Automated Vulnerability Detection in Source Code Using Quantum Natural
Language Processing
- URL: http://arxiv.org/abs/2303.07525v1
- Date: Mon, 13 Mar 2023 23:27:42 GMT
- Title: Automated Vulnerability Detection in Source Code Using Quantum Natural
Language Processing
- Authors: Mst Shapna Akter, Hossain Shahriar, and Zakirul Alam Bhuiya
- Abstract summary: C and C++ open source code are now available in order to create a large-scale, classical machine-learning and quantum machine-learning system for function-level vulnerability identification.

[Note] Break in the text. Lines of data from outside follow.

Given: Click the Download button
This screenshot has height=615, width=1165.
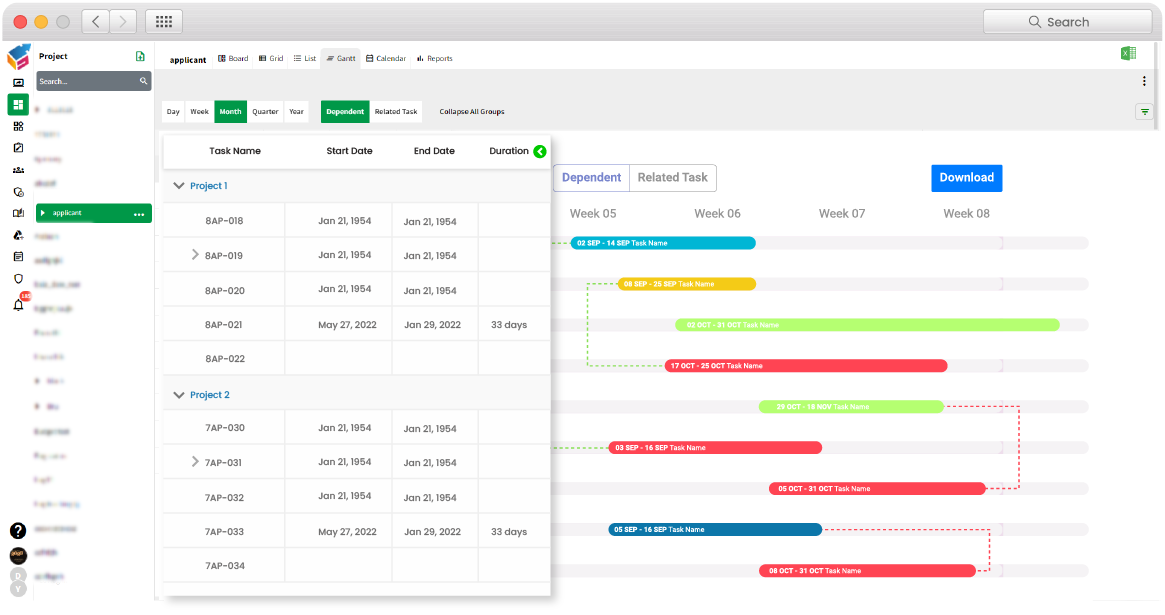Looking at the screenshot, I should 966,177.
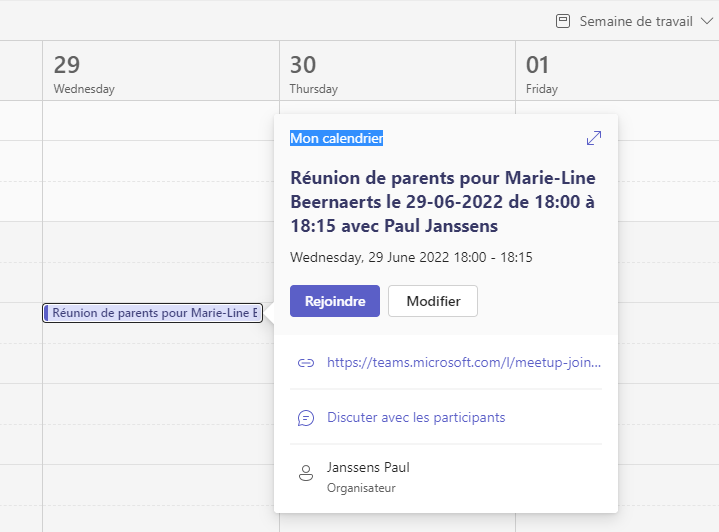719x532 pixels.
Task: Open the teams.microsoft.com meetup-join link
Action: [x=464, y=362]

We created an efficient and scalable vulnerability detection method based on a deep neural network model Long Short Term Memory (LSTM), and quantum machine learning model Long Short Term Memory (QLSTM)
The QLSTM with semantic and syntactic features detects significantly accurate vulnerability and runs faster than its classical counterpart.
- Score: 0.0
- License: http://creativecommons.org/licenses/by/4.0/
- Abstract: One of the most important challenges in the field of software code audit is
the presence of vulnerabilities in software source code. These flaws are highly
likely ex-ploited and lead to system compromise, data leakage, or denial of
ser-vice. C and C++ open source code are now available in order to create a
large-scale, classical machine-learning and quantum machine-learning system for
function-level vulnerability identification. We assembled a siz-able dataset of
millions of open-source functions that point to poten-tial exploits. We created
an efficient and scalable vulnerability detection method based on a deep neural
network model Long Short Term Memory (LSTM), and quantum machine learning model
Long Short Term Memory (QLSTM), that can learn features extracted from the
source codes. The source code is first converted into a minimal intermediate
representation to remove the pointless components and shorten the de-pendency.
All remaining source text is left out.